だから、時を告げる鐘が夜中の一時を打っても、何の姿も現れな
かった時、なんともいえない恐怖で体が震えた。
 五分、十分、十五分と経っても、何一つ出てこない。その間、
スクルージは、ベッドの天井で、赤々と燃え立つような光を浴び
ながら横になっていた。
 その光は、教会の鐘が夜中の一時を告げた時に、そのベッドの
天井から流れだしたものである。そして、それがただの光であっ
て、しかもそれが何を意味しているのか、何をどうしようとして
いるのか、さっぱり理解ができなかったので、スクルージにとっ
ては、前の夜中に来た最初の精霊の時よりも困惑していた。
 スクルージが、その光だけしか変化がなかったことで安心する
より、まれにみる自然発火ですべてが燃えつきるのではないかと、
時々不安になった。

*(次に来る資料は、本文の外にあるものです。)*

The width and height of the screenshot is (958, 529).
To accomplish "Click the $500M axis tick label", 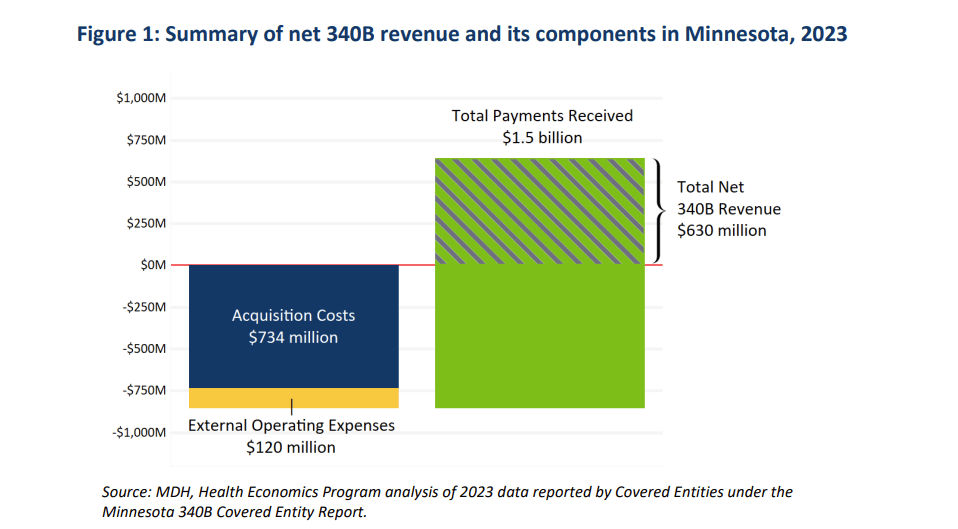I will (146, 181).
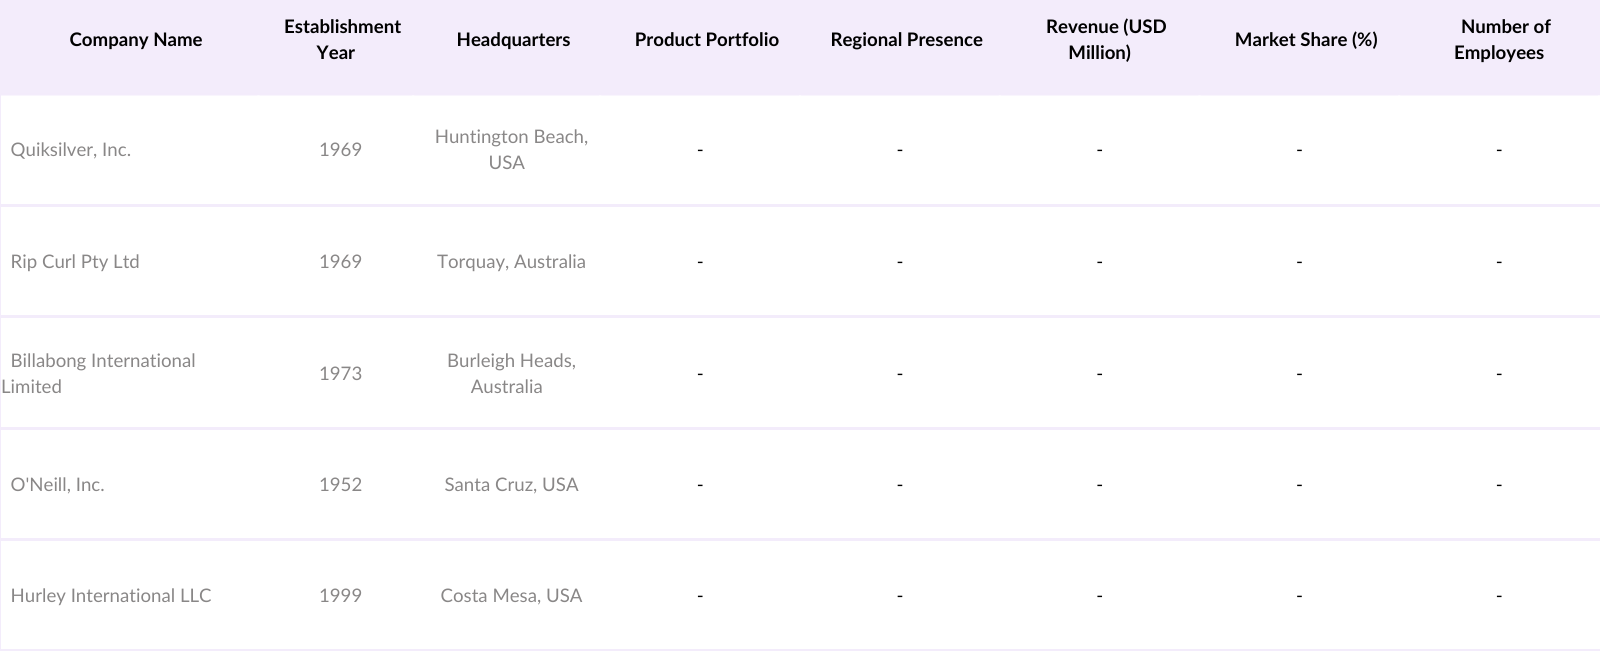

しかし、最後に彼も考え出した。

 それは皆さんや作家の私なら最初に考えついたことなのだが、
こういう火災が起きた時には、どういうふうに行動しなければな
らないかを知っているし、またきっとその行動を実行するだろう。
そんな冷静な行動が出来るのは、私達にさしせまった危険がなく、
その状況の中にいる当事者ではないからだ。
 では話を続けよう。

 スクルージもよくよく考えて、その怪しい光の出所が壁一枚隔
てた隣の部屋にあるのではないか、そして、光の射してくる方向
をたどると、どうもその隣の部屋のドアからもれているのではな
いかとの考えに達した。そこで、彼は、ベッドから起き上がり、
スリッパをはいて、隣の部屋のドアの方に恐る恐る歩み寄った。

 スクルージの手が、隣の部屋のドアの鍵にかかったその瞬間、
耳慣れぬ声が彼の名前を呼んで、彼に中に入れと命じた。思わず
彼はそれに従った。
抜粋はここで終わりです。